Consider the set $A = \{\frac 1 n : n \in \Bbb{Z}^+\} = \{1, 1/2, 1/3, 1/4, ...\}$. This has exactly one limit point, namely $0$.
Next consider the set $\{1 + \frac{1}{n} : n \in \Bbb{Z}^+\}$. This has exactly one limit point, namely $1$. Now consider the union of these two sets: Do you see why it has exactly two limit points? Do you see how to extend this to having $3$, or $n$, limit points?
To show that $A$ actually has $0$ as a limit point, just note that if given $\epsilon > 0$, there exists an $n$ for which $\frac{1}{n} < \epsilon$. So every neighborhood of $0$ intersects $A$ at a point.
Now suppose that $\alpha$ is a limit point of $A$. If $\alpha < 0$, set $\epsilon = \frac{-\alpha}{2}$, and note that $(\alpha - \epsilon, \alpha + \epsilon) \cap A = \emptyset$, a contradiction. Likewise, $\alpha > 1$ leads to a contradiction. If $\alpha = 1$, set $\epsilon = \frac{1}{3}$.
Finally, if $0 < \alpha < 1$, let $n$ be the least integer satisfying $\frac{1}{n} < \alpha$ and choose $\epsilon = \frac{1}{2} (\alpha - \frac 1 n)$.
Best Answer
Let us assume that $A$ has only finitely many limit point, $a_1, \dotsc, a_n$.
For every integer $k$, we form a set $X_k = \bigcup\limits_{i = 1}^n[a_i - 1/k, a_i + 1/k]$.
It is a simple exercise to check that the intersection $\bigcap\limits_{k = 1}^\infty X_k$ is just the set $\{a_1, \dotsc, a_n\}$.
In particular, the set $B = A \backslash \bigcap\limits_{k = 1}^\infty X_k$ is still uncountable.

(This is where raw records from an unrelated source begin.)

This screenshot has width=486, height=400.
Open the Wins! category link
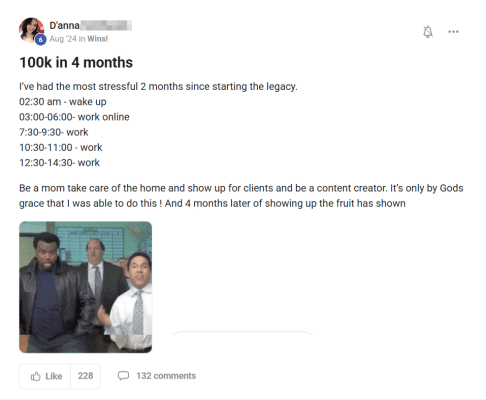tap(98, 39)
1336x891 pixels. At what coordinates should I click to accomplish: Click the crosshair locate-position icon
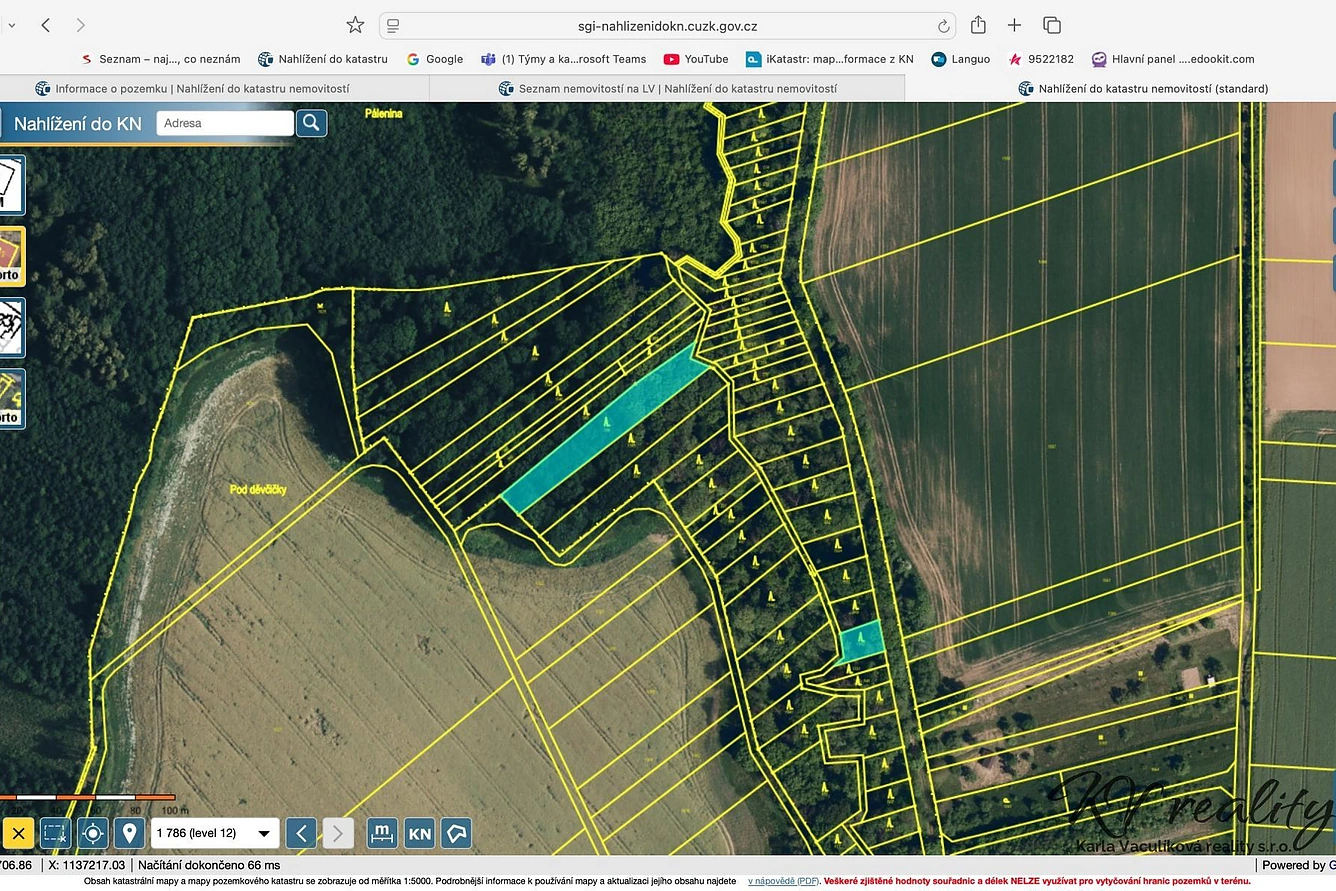click(x=92, y=833)
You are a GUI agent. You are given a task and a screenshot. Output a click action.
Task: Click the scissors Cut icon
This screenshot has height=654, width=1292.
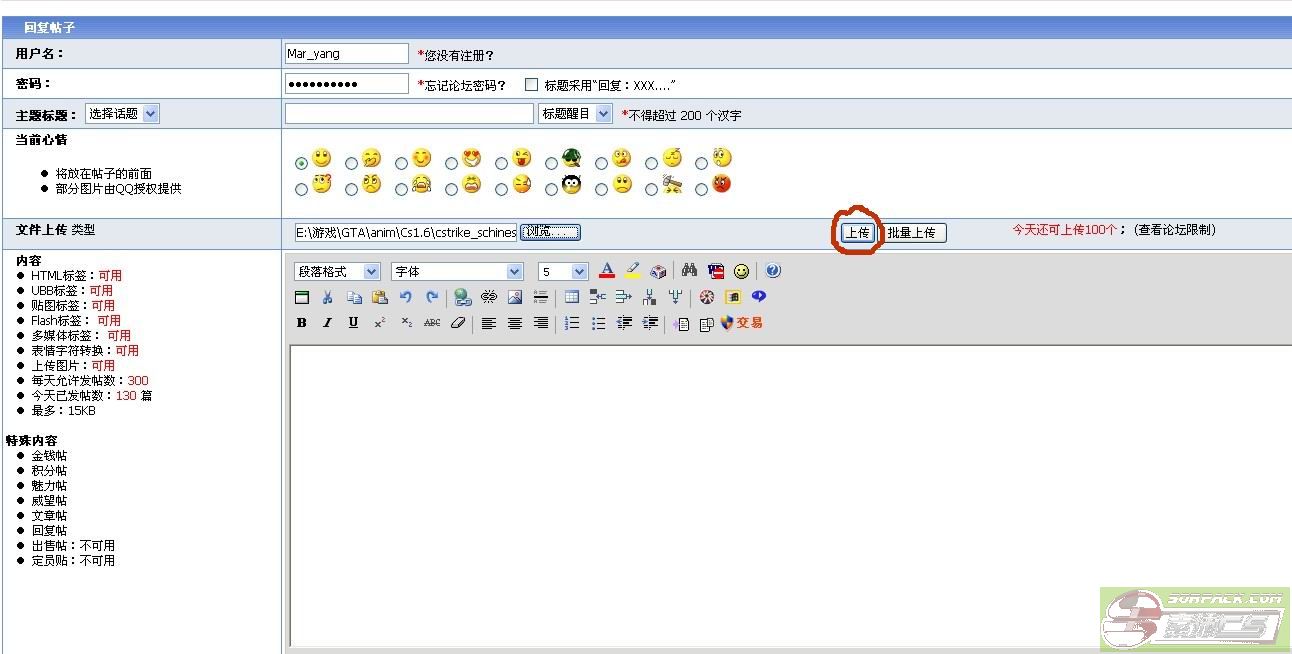(x=327, y=297)
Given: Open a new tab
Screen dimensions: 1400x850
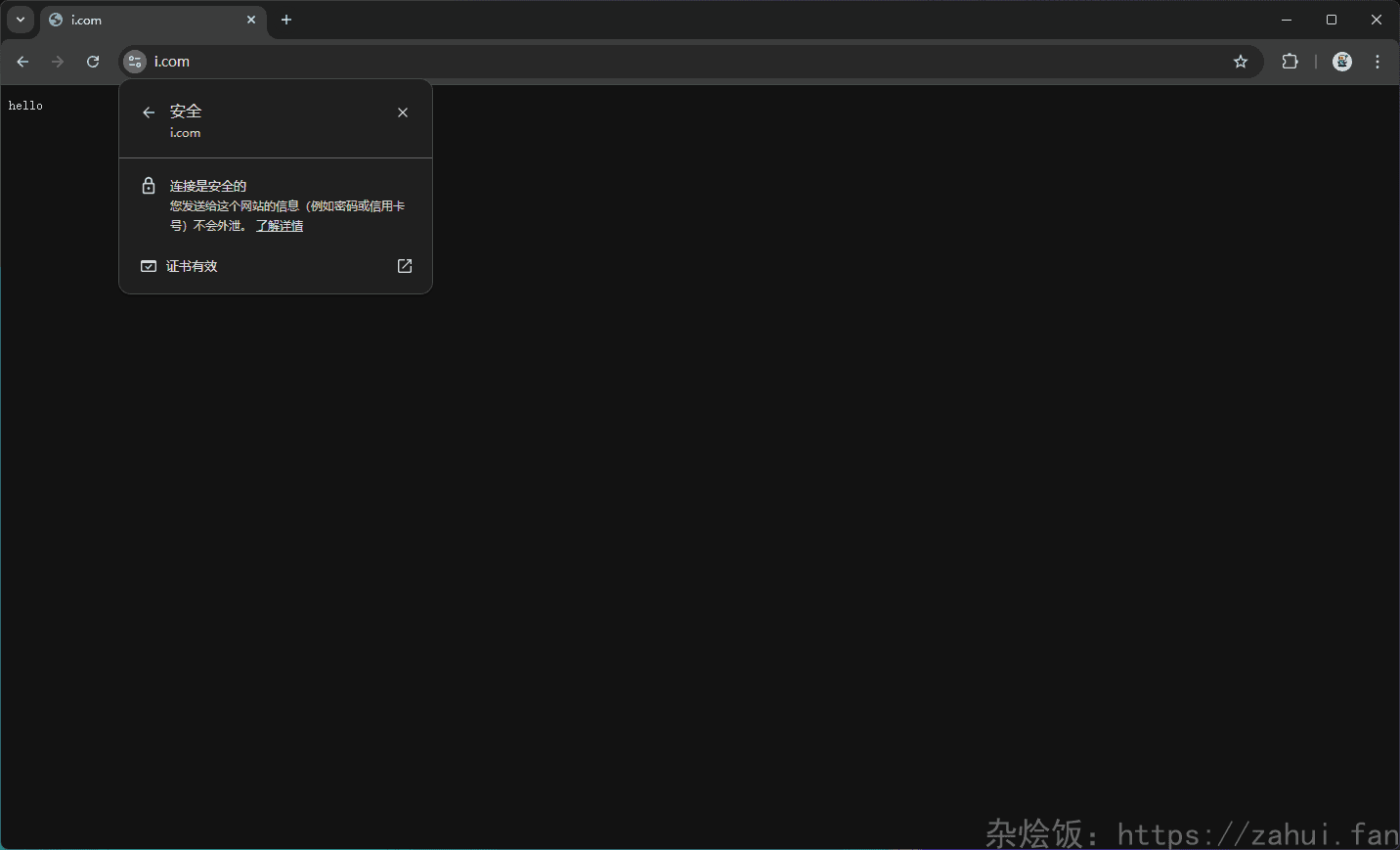Looking at the screenshot, I should (x=286, y=20).
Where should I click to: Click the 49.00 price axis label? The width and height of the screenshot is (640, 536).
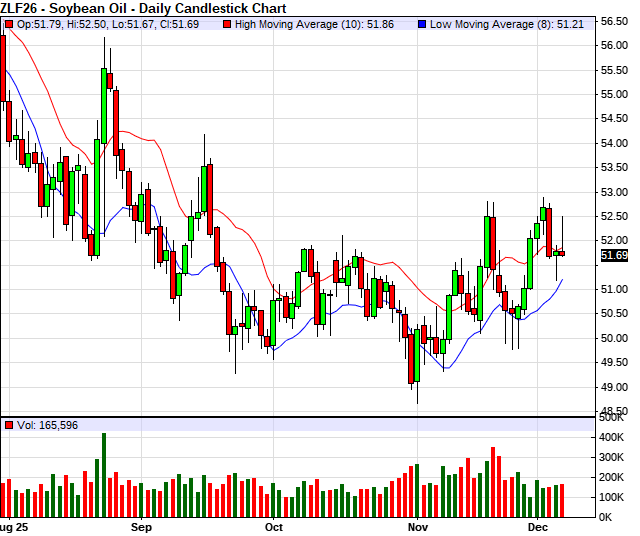pyautogui.click(x=614, y=387)
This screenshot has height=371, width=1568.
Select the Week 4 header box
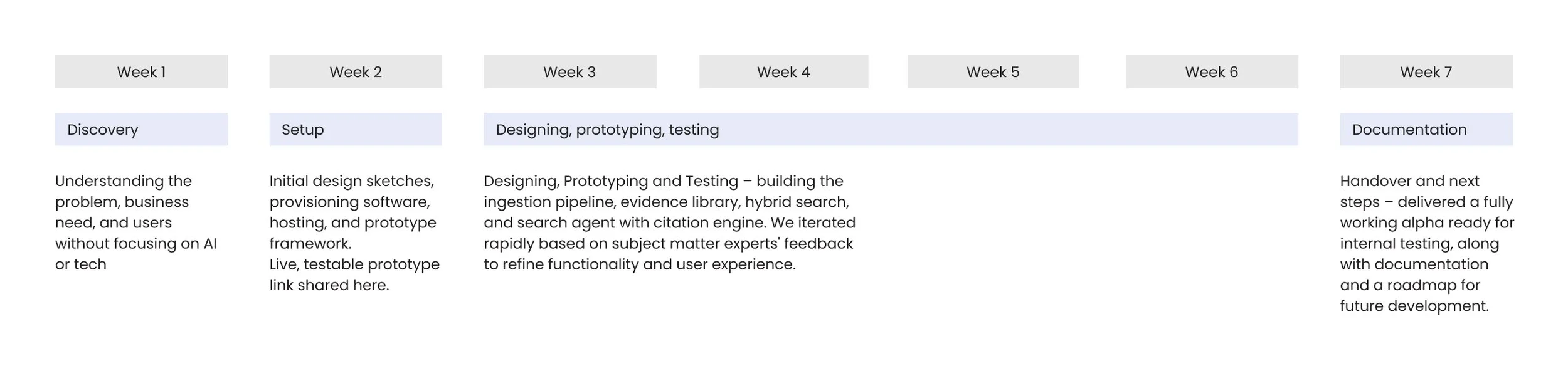(x=783, y=72)
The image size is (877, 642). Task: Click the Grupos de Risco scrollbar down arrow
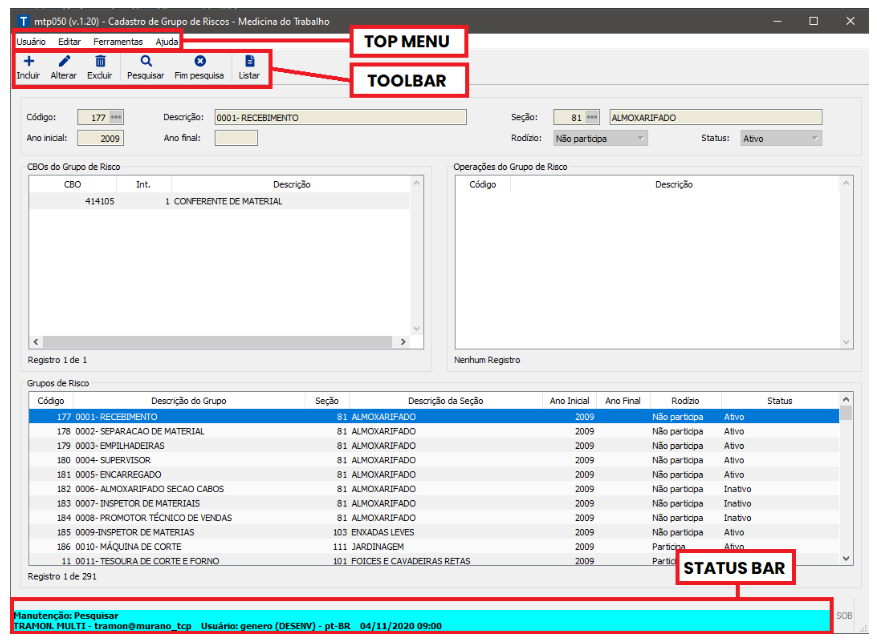click(846, 558)
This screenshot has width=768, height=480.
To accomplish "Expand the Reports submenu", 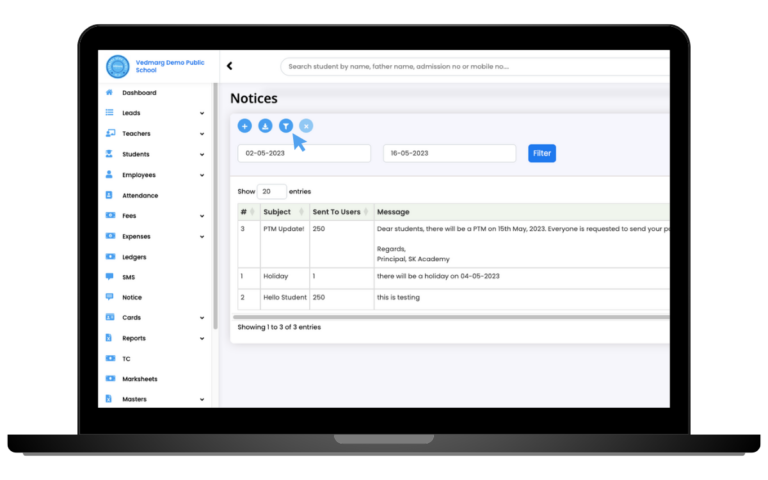I will pos(202,338).
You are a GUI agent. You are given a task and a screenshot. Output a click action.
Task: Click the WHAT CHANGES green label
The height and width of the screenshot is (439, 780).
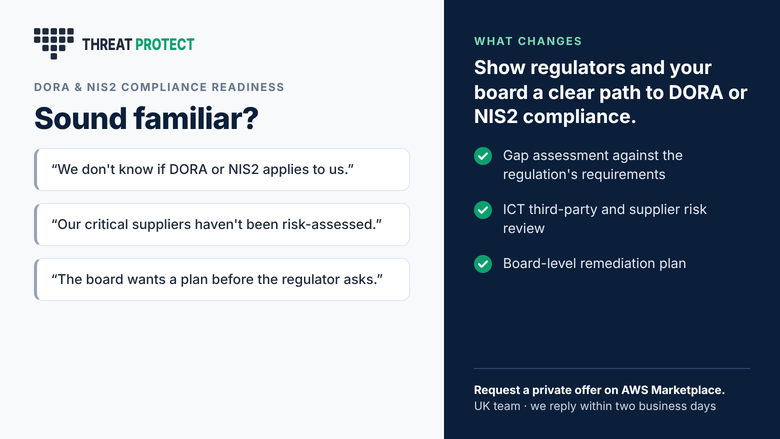coord(528,41)
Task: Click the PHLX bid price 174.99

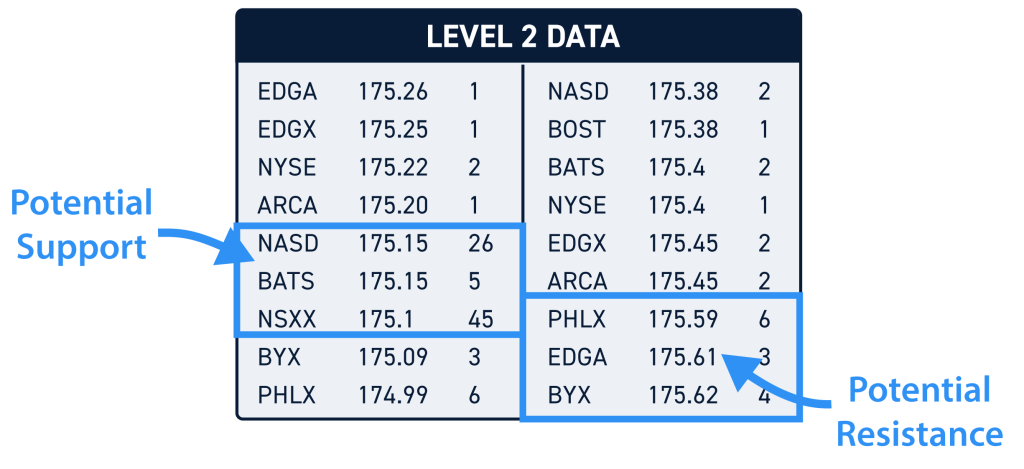Action: click(x=393, y=395)
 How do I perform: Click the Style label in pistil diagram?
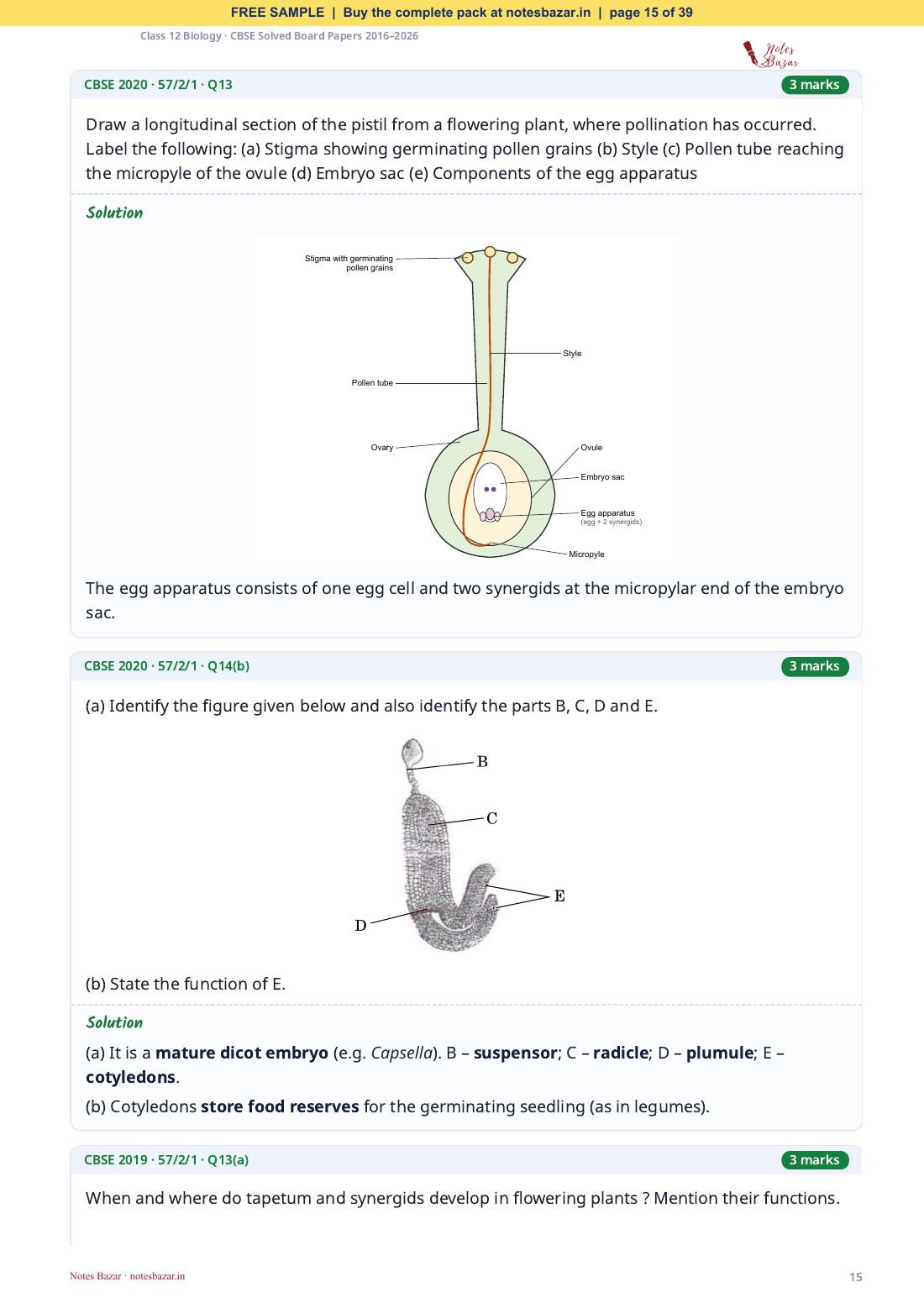pyautogui.click(x=572, y=354)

But we can rewrite: $$ B = A \cap \left(\bigcap_{k = 1}^\infty X_k\right)^c = A \cap \left(\bigcup_{k = 1}^\infty X_k^c\right) = \bigcup_{k = 1}^\infty (A \cap X_k^c) = \bigcup_{k = 1}^\infty (A\backslash X_k).$$
Let $B_k$ denote the set $A\backslash X_k$. Since $B$ is the countable union of all $B_k$, the uncountability of $B$ implies that at least one $B_k$ is uncountable.
However, if some $B_k$ is uncountable, then by applying part a) of the question to $B_k$, we know that it must have a limit point. This limit point cannot be any of the $a_i$, as an interval around each of them is taken away.
Furthermore, since $B_k$ is contained in $A$, a limit point of $B_k$ is also a limit point of $A$.
This contradicts the original hypothesis that the $a_i$'s are all the limit points of $A$.